> Problem requirements:
Every line of the data below is to be given again as it appears, with the images removed.

....

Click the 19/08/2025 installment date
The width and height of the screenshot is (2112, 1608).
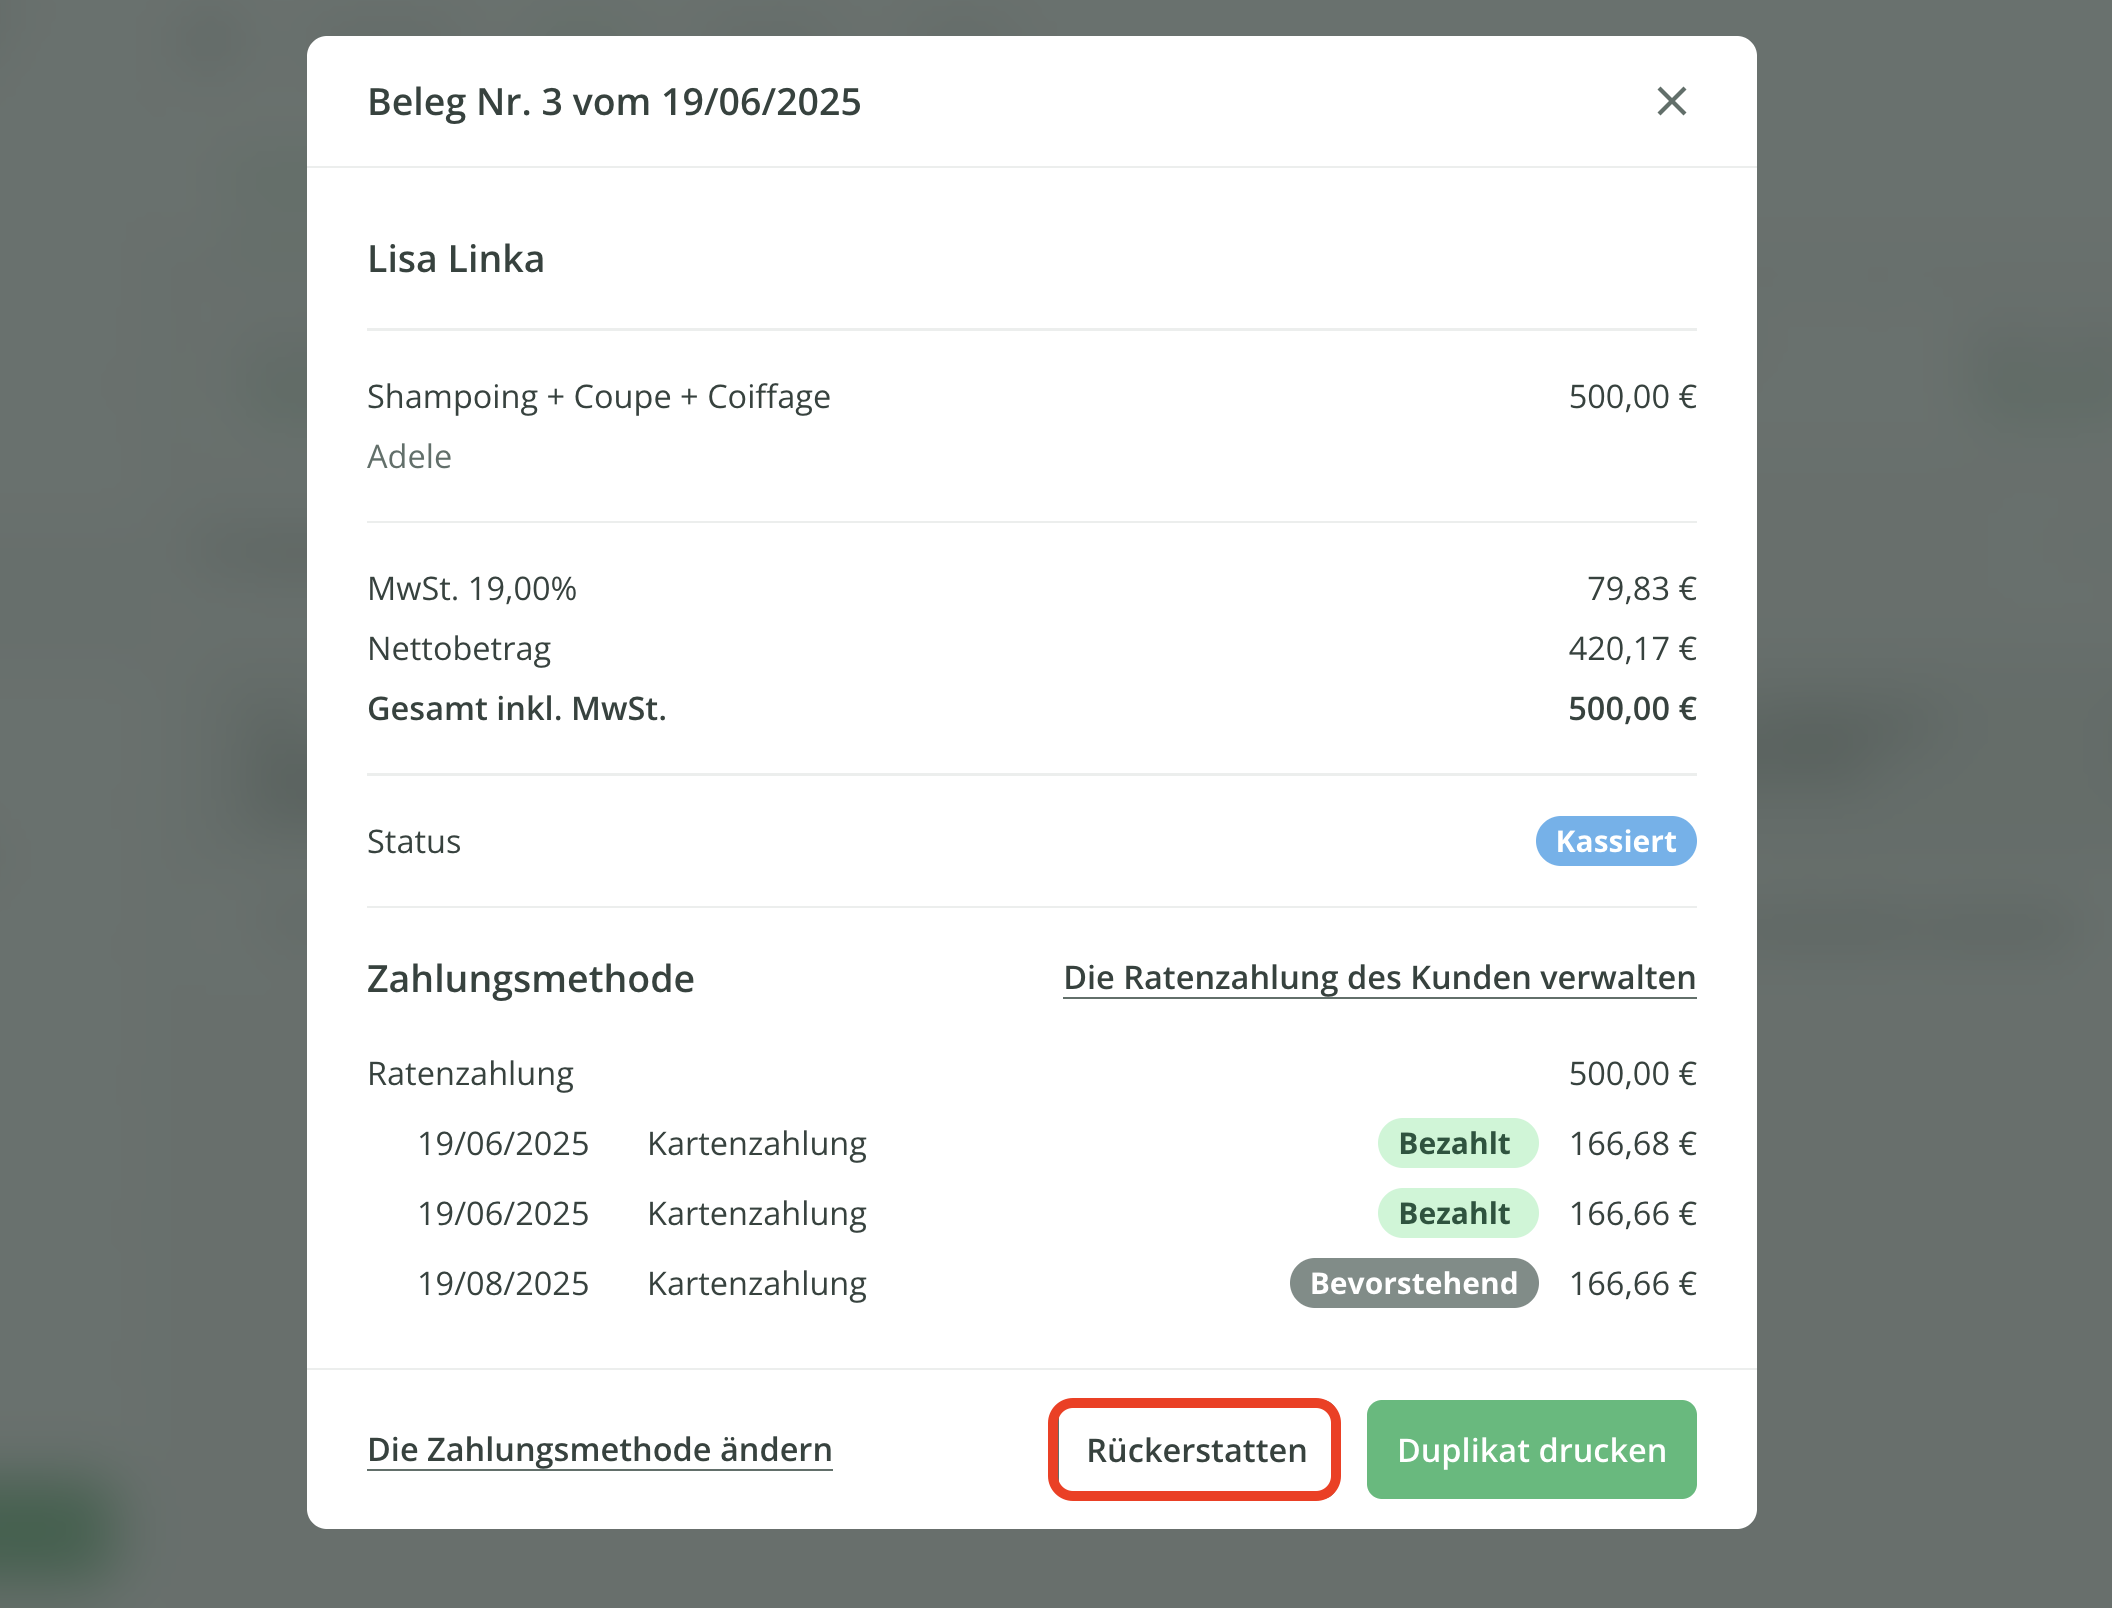[503, 1283]
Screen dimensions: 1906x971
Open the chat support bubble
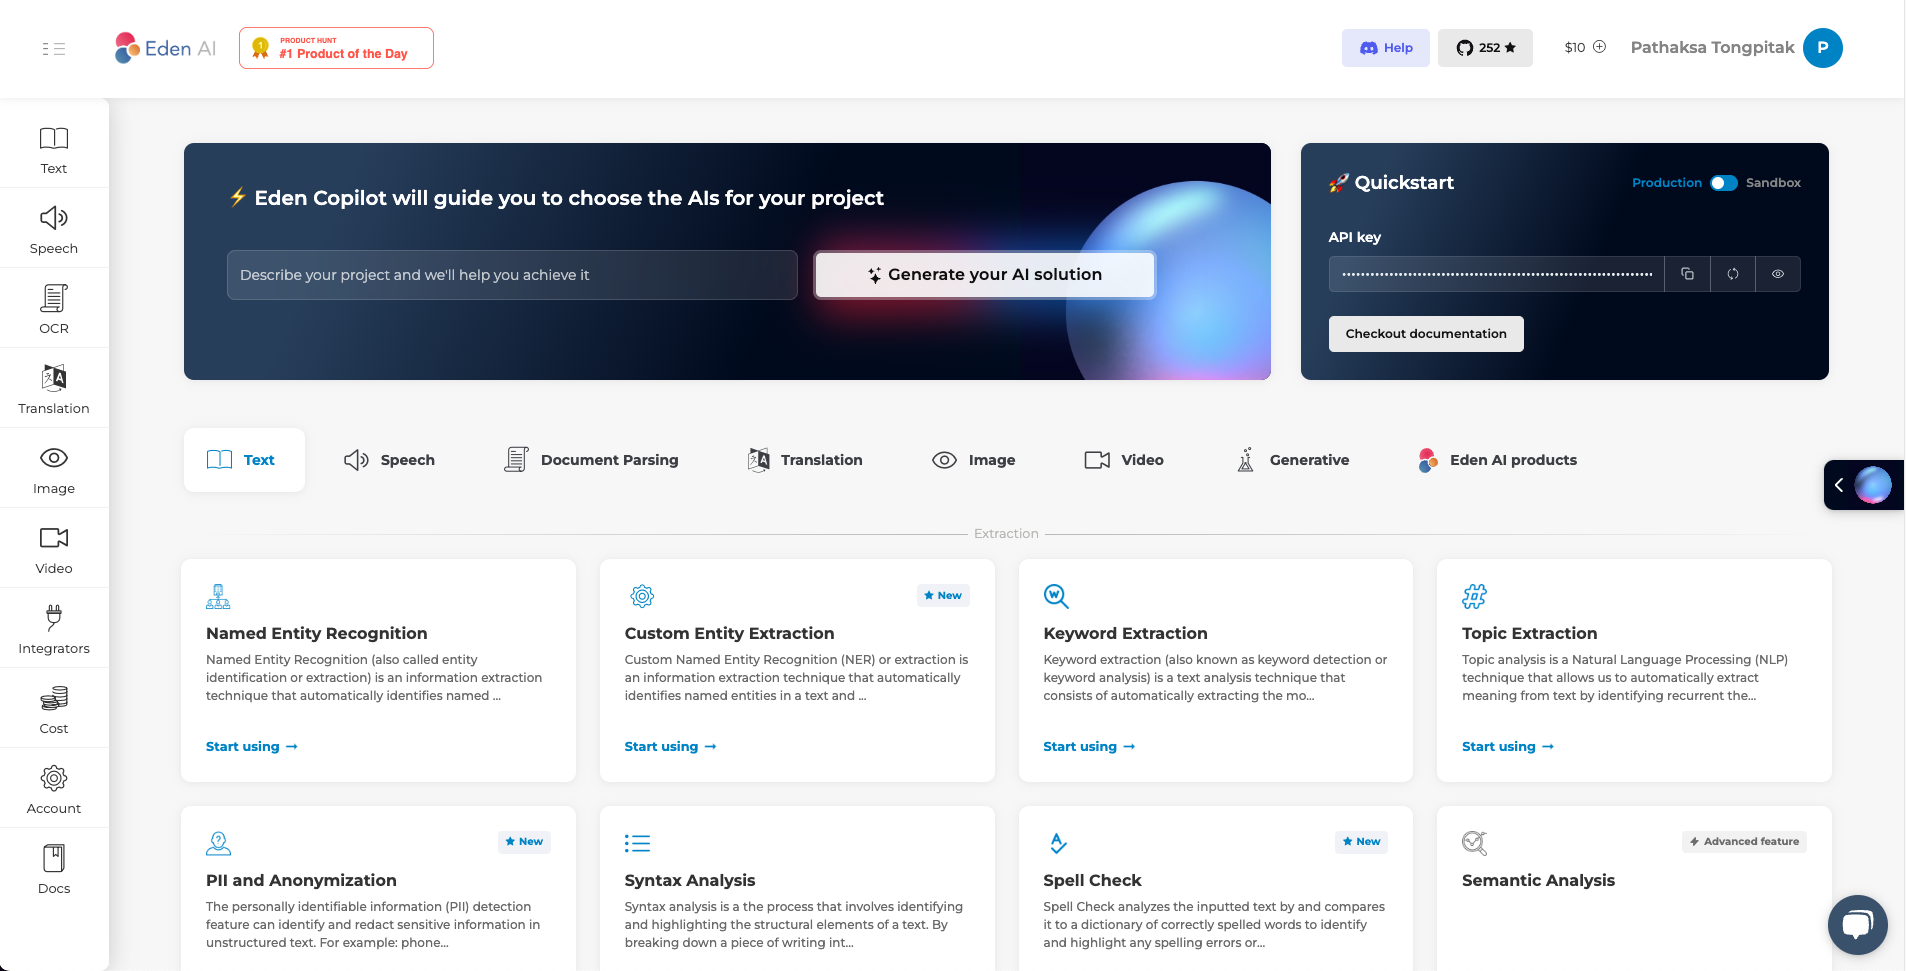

....

> Exercise output:
Click the 19/08/2025 installment date
The width and height of the screenshot is (2112, 1608).
[503, 1283]
Screen dimensions: 1906x971
Open the chat support bubble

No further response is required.